Warning: I’m sure there’s a literature on this, which I haven’t read. This post is instead based on a conversation with some folks who have read more of it. So I’m “shooting from the hip” here, as they say.
Like planes, boats, submarines, and other vehicles, self-driving cars can be used in several modes. The automation can be turned off. It can be turned on and advisory only. It can be driving, but with the human watching carefully and ready to take over at any time. Or it can be driving with the human not watching very carefully, so that the human would take a substantial delay before being able to take over. Or the human might not be capable of taking over at all; perhaps a remote driver would stand ready to take over via teleoperation.

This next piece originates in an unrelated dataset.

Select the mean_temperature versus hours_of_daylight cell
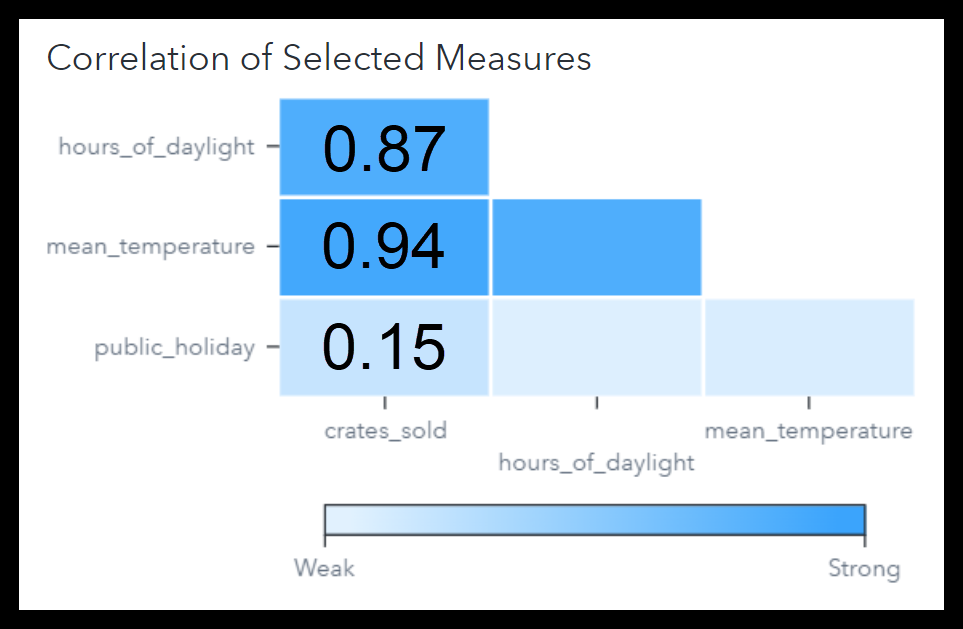coord(596,247)
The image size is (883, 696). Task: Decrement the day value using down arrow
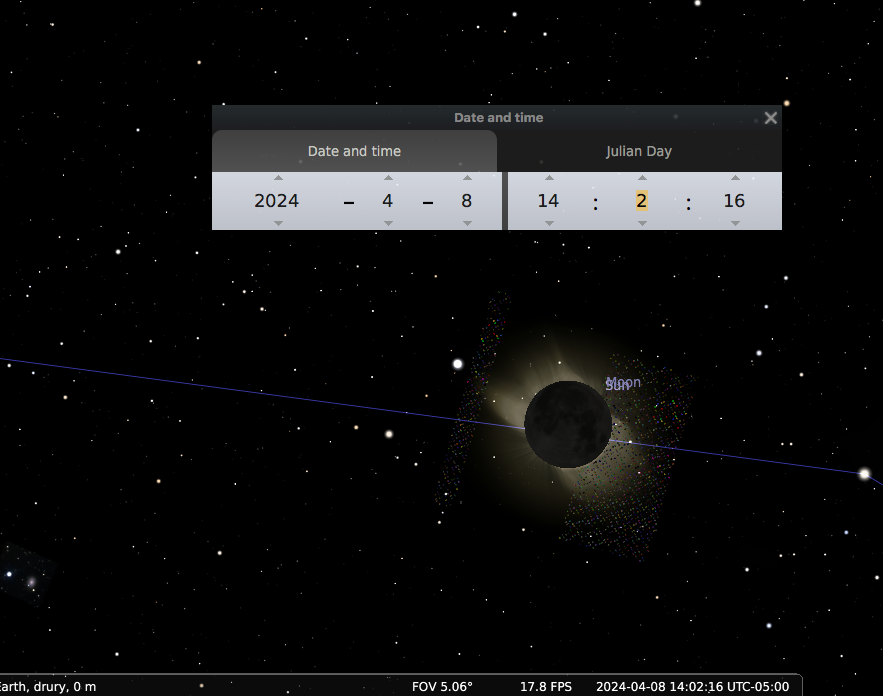466,223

While we might mostly trust vehicle owners or passengers to decide when to use which modes, existing practice suggest we won’t entirely trust them. Today, after a traffic accident, we let some parties sue others for damages. This can improves driver incentives to drive well. But we don’t trust this to fully correct incentives. So in addition, we regulate traffic. We don’t just suggest that you stop at a red light, keep in one lane, or stay below a speed limit. We require these things, and penalize detected violations. Similarly, we’ll probably want to regulate the choice of self-driving mode.
Consider a standard three-color traffic light. When the light is red, you are not allowed to go. When it is green you are allowed, but not required, to go; sometimes it is not safe to go even when a light is green. When the light is yellow, you are supposed to pay extra attention to a red light coming soon. We could similarly use a three color system as the basis of a three-mode system of regulating self-driving cars.
Imagine that inside each car is a very visible light, which regulators can set to be green, yellow or red. When your light is red you must drive your car yourself, even if you get advice from automation. When the light is yellow you can let the automation take over if you want, but you must watch carefully, ready to take over. When the light is green, you can usually ignore driving, such as by reading or sleeping, though you may watch or drive if you want.
(We might want a standard way to alert drivers when their color changed away from green. Of course we could imagine adding more colors, to distinguish more levels of attention and control. But a three level system seems a reasonable place to start.)
Under this system, the key regulatory choice is the choice of color. This choice could in principle be set different for each car at each moment. But early on the color would probably be set the same for all cars and drivers of a type, in a particular geographic area at a particular time. The color might come from in part a broadcasted signal, with the light perhaps defaulting to red if it can’t get a signal.
One can imagine a very bureaucratic system to set the color, with regulators sitting in a big room filled with monitors, like NASA mission control. That would probably be too conservative and fail to take local circumstances enough into account. Or one might imagine empowering fancy statistical or machine learning algorithms to make the choice. But most any algorithm would make a lot of mistakes, and the choice of algorithm might be politicized, leading to a poor choice.
Let me suggest using prediction markets for this choice. Regulators would have to choose a large set of situation buckets, such that the color must be the same for all situations in the same bucket. Then for each bucket we’d have three markets, estimating the accident rate conditional on a particular color. Assuming that drivers gain some direct benefit from paying less attention to driving, we’d set the color to green unless the expected difference between the green and yellow accident rate became high enough. Similarly for the choice between red and yellow.
Work on combinatorial prediction markets suggests that it is feasible to have billions or more such buckets at a time. We might use audit lotteries and only actually estimate accident rates for some small fraction of these buckets, using bets conditional on such auditing. But even with a much smaller number of buckets, our experience with prediction markets suggests that such a system would work better than either a bureaucratic or statistical system with a similar number of buckets.
Added 1p: My assumptions were influenced by the book Our Robots, Ourselves on the history of automation.
A question is whether it is more efficient to subsidize prediction markets or pay a panel of experts.
Yes, if we could cheaply change speed limit signs I would prefer they be set by markets.